To speak of saying “No to power” is not to celebrate negation. Albert Camus, in The Rebel, reminded us that the rebel’s “No” is not a gesture of destruction but a defense of meaning — a refusal that implies a “Yes” to something higher: law, dignity, life itself. Read Ohi Day through that lens and you see not a spasm of defiance but a moral and strategic template — a rule for small nations at the edge of empires to preserve agency without courting nihilism. The same template explains Israel’s restraint when it can, and its resolve when it must.
The condition for peace, then, is not a mood; it is a structure of incentives. Thomas Schelling called it “the diplomacy of violence”: shaping an adversary’s choices so that compliance is better than defiance. Durable peace rests on credible power, the will to use it if required, and the steady offer of a better bargain. This is why the 1978 Camp David negotiations led to the Egypt-Israel Peace Treaty: battlefield realities made the alternative to peace — another war — obviously worse, while the treaty offered full Sinai withdrawal and normalization. Deterrence theory is sometimes caricatured as bellicosity; in truth, it is a language of limits that make compromise rational.
The challenges of our time are no abstraction — they test power and resolve. For Greece and Cyprus, Turkey’s Blue Homeland doctrine, its Aegean violations, and its ongoing occupation of one-third of Cyprus are daily proof that law without strength is merely suggestion. In this reality, “Poseidon’s Wrath” [1] — the joint doctrine of Israel, Greece, and Cyprus — stands for one principle: if the vision of UN Resolution 541, calling for Cyprus’s reunification under its lawful sovereignty, cannot be achieved peacefully, it will not be left to endure by force.

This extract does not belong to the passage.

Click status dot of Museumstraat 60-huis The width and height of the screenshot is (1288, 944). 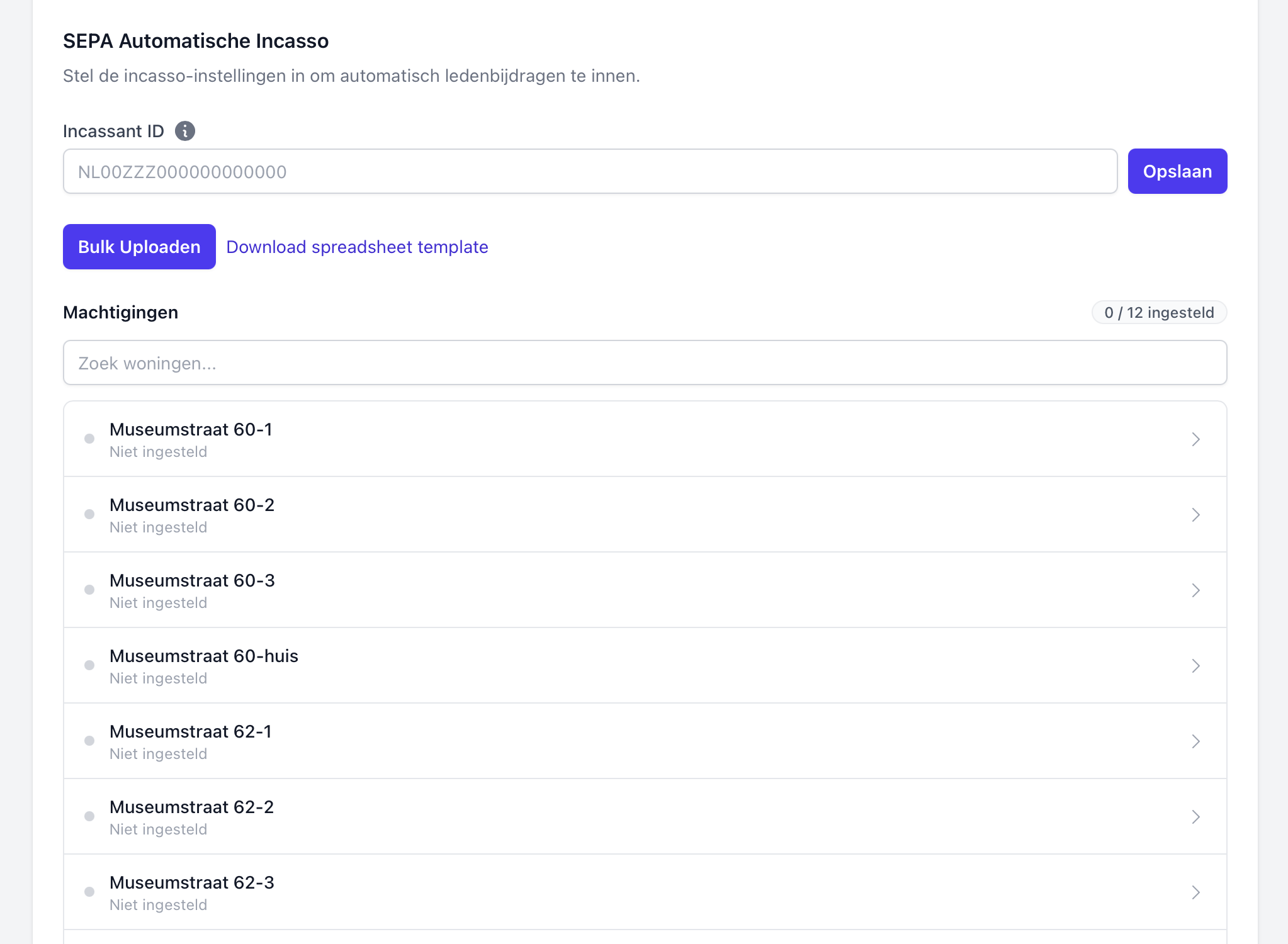coord(89,665)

For Israel, the same law of survival applies. Self-defense is not aggression; deterrence is not disgrace. Building strength, the will to use it, and its use when no choice remains – these are not threats to peace, but its foundation. What was true in every war before will remain true in every conflict to come: peace endures only when power stands behind it.
Together, these three nations illustrate the role of a “Sovereign Edge State” — or an “Edge Nation”: countries that sit on the fault lines of the global order, absorb threats and deter aggression, yet choose to remain anchored to an open, rules-based world. Their geography makes them exposed – but their discipline makes them essential.
Peace without leverage is an illusion. Deterrence, not appeasement, sustains stability. The hardest decisions nations make are not for headlines but for generations – to act, or to hold, always from a position of unquestioned strength.
Greece’s Ohi and Israel’s ein brera are not rejections of diplomacy but its moral foundation. Saying “No” to coercion is only half of leadership; the other half is the courage to build a future on strength, alliances, and trust.
That is why October 28 is more than a Greek holiday — it is a lesson in responsible courage. The free world must choose for its children, not for the moment: to build strength that deters, partnerships that endure, and the moral clarity to say “No” when it must — so it can say “Yes” when it matters.